Researchers of the UB and Clínic-IDIBAPS, together with researchers from the German Cancer Research Center in Heidelberg, lead a study that shows patients with hepatocellular carcinoma (HCC) who undergo a type of immunotherapy respond worse to the treatment when the tumor is caused by a fatty liver or alcohol abuse. The study identifies that patients with fatty liver who develop HCC have dysfunctional T lymphocytes, which cannot remove cancer cells nor activate with immunotherapy. This discovery will have important implications in the management of patients with HCC and fatty liver.
The study, published today in the journal Nature, was coordinated by Josep M. Llovet, professor at the Faculty of Medicine and Health Sciences of the UB, ICREA professor at IDIBAPS, where he leads the research group Translational Research in Hepatic Oncology, and director of the Liver Cancer Program at Icahn School of Medicine at Mount Sinai (New York). Other participants in the study were Roser Pinyol, Carla Montironi and Florian Castet, members of the IDIBAPS group.
Causes of hepatocellular carcinoma
Liver cancer is the sixth most common tumor worldwide and the fourth most common cause of cancer death. It is estimated that by 2025, its incidence will exceed 1 million new cases worldwide. Hepatocellular carcinoma is the most common type of liver cancer and can have viral origins (infection due to hepatitis B or C virus), or non-viral (alcohol abuse or as a result of a fatty liver due obesity or diabetes, known as non-alcoholic steatohepatitis). The fatty liver features a current prevalence of 25% in the world and it already causes about 20% of HCC cases in Europe and the United States.
Regarding treatment, for early and mid HCC, there are surgical treatments (resection and liver transplantation) or loco-regional (radiofrequency and chemoembolization). However, nearly half the patients with this cancer will receive pharmacological treatments, either with molecular therapy or with immunotherapy. Immunotherapy can bring clinical benefits in advanced phases of the disease, "as stated in a study published in 2020 on the improvements of survival in patients with advanced HCC who were treated with a combination of two monoclonal antibodies (bevacizumab and atezolizumab)", notes Josep M. Llovet.
However, the efficiency of immunotherapy can be affected by the cause of the tumour (be it viral, alcohol or fatty liver), since the etiology will condition the type of immune response. "We need biomarkers that correlate with the response to treatment and that enable us to classify patients who can benefit from it", states Llovet.
Regarding the growing incidence of non-alcoholic steatohepatitis among population, which affects more than 200 million people worldwide, and the risk of developing HCC, researchers assessed the effects of immunotherapy in this context, specifically in PD-1/PD-L1 inhibitors, and how it affects to the tumour progression in animal models and in patients.
Lack of response to immunotherapy in animal models
The first thing researchers observed is that, in animal models with non-alcoholic steatohepatitis, there is an accumulation of T cells of a special type (CD8+PD1+) that are dysfunctional. These types of cells are unable to remove cancer cells and do not activate the anti-tumoral response with the immunotherapy treatment.
Therefore, immunotherapy with PD-1/PD-L1 inhibitors aimed to restore the function of these cells, in the context of fatty liver, does not lead to tumour regression but it has no impact and it causes the accumulation of these dysfunctional lymphocytes. "On the other hand, we saw that the elimination of these dysfunctional lymphocytes in animal models stops tumour formation", highlights Josep M. Llovet.
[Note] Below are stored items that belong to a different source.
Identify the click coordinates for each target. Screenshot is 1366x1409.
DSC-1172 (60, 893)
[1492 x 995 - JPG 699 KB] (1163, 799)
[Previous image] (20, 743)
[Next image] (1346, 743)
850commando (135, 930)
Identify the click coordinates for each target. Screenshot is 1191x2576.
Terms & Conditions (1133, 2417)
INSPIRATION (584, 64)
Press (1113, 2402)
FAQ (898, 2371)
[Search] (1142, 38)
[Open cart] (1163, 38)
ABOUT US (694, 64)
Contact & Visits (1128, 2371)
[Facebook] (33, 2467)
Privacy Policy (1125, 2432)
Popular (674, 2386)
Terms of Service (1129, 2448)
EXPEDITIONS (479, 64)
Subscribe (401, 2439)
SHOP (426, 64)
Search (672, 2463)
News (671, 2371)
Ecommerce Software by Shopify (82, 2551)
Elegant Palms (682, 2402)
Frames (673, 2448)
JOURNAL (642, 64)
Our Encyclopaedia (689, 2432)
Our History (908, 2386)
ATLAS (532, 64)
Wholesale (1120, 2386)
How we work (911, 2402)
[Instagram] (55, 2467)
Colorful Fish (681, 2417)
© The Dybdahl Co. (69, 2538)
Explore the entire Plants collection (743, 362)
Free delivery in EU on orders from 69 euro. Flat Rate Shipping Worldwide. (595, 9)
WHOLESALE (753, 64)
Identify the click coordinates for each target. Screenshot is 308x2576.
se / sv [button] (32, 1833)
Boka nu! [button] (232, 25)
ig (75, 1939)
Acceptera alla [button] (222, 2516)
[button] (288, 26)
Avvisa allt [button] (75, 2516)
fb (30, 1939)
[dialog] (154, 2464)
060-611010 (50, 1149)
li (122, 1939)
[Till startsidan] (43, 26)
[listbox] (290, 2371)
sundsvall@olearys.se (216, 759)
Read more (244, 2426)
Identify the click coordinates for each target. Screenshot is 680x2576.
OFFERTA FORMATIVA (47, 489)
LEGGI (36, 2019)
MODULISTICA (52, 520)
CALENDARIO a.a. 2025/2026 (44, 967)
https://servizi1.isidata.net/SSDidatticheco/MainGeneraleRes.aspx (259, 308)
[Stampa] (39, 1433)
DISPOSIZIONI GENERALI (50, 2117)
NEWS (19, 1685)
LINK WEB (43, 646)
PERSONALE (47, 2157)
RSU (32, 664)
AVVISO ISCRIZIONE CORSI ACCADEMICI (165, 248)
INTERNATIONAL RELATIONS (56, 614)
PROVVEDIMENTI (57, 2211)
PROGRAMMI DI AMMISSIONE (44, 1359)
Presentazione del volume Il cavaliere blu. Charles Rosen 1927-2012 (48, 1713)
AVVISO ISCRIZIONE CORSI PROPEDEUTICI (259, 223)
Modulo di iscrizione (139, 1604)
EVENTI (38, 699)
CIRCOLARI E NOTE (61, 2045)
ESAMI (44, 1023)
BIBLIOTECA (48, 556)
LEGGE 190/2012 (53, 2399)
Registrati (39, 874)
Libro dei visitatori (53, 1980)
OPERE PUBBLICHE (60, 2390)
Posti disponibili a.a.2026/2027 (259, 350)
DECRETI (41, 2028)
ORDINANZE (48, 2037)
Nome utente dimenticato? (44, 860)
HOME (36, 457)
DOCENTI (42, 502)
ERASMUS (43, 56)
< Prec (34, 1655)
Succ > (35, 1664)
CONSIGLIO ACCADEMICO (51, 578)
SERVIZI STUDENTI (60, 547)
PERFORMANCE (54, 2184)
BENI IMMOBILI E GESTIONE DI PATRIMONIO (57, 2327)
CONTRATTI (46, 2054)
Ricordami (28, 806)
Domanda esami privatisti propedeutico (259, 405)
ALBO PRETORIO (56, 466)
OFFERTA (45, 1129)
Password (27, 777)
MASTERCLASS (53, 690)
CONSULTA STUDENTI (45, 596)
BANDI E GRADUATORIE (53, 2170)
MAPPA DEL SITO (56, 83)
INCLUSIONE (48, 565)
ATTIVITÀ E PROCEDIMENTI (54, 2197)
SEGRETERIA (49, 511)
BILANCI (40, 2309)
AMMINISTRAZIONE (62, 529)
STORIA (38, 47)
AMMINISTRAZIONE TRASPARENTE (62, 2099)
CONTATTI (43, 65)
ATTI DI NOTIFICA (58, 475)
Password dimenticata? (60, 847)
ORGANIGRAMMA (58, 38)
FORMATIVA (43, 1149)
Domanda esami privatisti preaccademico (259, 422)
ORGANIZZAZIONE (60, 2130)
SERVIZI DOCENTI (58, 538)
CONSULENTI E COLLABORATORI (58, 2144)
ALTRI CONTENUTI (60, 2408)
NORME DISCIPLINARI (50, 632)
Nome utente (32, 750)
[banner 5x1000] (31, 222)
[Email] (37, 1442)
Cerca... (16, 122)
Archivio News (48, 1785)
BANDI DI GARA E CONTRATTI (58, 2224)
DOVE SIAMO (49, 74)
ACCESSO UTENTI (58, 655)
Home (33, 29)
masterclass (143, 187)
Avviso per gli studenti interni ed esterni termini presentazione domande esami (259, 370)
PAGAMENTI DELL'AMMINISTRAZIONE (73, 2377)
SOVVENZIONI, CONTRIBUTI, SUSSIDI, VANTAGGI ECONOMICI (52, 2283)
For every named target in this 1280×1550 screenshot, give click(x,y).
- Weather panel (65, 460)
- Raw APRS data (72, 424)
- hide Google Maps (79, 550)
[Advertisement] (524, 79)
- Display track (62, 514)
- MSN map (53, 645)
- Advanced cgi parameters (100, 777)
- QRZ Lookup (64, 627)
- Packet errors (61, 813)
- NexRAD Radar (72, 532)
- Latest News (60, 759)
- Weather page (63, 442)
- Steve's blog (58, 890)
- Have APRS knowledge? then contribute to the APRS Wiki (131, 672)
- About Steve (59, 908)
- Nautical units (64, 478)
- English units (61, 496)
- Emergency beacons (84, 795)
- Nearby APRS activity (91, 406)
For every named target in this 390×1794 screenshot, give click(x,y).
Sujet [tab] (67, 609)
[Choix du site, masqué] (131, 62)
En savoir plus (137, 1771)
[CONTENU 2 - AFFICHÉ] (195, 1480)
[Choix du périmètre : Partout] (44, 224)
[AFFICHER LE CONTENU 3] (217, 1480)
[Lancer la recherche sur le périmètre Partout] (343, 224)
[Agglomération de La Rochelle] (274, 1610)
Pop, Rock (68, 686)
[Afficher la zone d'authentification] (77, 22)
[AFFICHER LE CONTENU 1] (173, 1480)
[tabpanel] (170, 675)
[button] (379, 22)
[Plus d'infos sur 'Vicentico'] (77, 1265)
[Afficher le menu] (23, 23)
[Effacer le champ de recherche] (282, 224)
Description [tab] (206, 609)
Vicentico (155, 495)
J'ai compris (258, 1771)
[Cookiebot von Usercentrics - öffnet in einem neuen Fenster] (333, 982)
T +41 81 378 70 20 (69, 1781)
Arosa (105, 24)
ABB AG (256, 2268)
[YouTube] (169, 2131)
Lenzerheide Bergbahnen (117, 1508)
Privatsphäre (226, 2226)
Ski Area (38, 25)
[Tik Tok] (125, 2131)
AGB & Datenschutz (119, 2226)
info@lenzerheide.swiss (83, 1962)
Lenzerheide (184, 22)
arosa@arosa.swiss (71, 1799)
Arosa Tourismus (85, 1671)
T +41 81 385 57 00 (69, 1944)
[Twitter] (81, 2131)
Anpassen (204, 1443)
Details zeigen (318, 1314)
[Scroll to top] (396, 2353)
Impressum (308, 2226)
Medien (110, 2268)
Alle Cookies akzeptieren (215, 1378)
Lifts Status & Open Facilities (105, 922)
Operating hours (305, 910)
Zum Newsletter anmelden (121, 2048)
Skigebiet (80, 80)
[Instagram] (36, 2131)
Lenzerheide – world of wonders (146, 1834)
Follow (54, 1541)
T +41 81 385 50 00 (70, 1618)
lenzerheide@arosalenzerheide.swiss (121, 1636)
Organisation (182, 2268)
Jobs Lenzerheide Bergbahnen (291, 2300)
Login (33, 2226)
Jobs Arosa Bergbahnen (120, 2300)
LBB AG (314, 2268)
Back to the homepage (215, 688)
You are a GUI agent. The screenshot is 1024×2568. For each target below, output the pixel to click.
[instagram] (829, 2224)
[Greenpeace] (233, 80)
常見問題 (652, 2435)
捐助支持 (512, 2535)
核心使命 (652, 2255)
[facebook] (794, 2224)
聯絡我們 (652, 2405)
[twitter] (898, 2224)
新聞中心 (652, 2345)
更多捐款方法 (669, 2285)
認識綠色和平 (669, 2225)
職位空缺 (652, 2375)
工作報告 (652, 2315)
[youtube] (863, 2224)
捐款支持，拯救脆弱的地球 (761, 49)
The importance of knowing the cause of the tumour in immunotherapy
After researchers assessed the effects on animal models, they analysed three phase III clinical trials with more than 1,650 patients on whom immunotherapy had been assessed (nivolumab, pembrolizumab, or atezolizumab with bevacizumab) in advanced liver cancer and they studied the response according to the liver disease that caused the tumour. The analysis shows that these immunotherapies are efficient in viral-cause HCC (hepatitis B and C viruses), but they do not increase the survival of patients with non-viral HCC.
This discovery has clinical implications –in the management of patients with HCC with these aetiologies– as well as implications from a research perspective.
"In the short run, we will need to consider the use of immunotherapy in patients with non-viral HCC more carefully and consider approved therapeutical alternatives (kinase tyrosine inhibitors). Also, we will need clinical trials that assess new therapeutical combinations for patients with non-viral HCC. Actually, the experimental knowledge obtained in this study provides the bases for the design of combination treatments to overcome current limitations and improve the survival of these patients", notes Josep M. Llovet.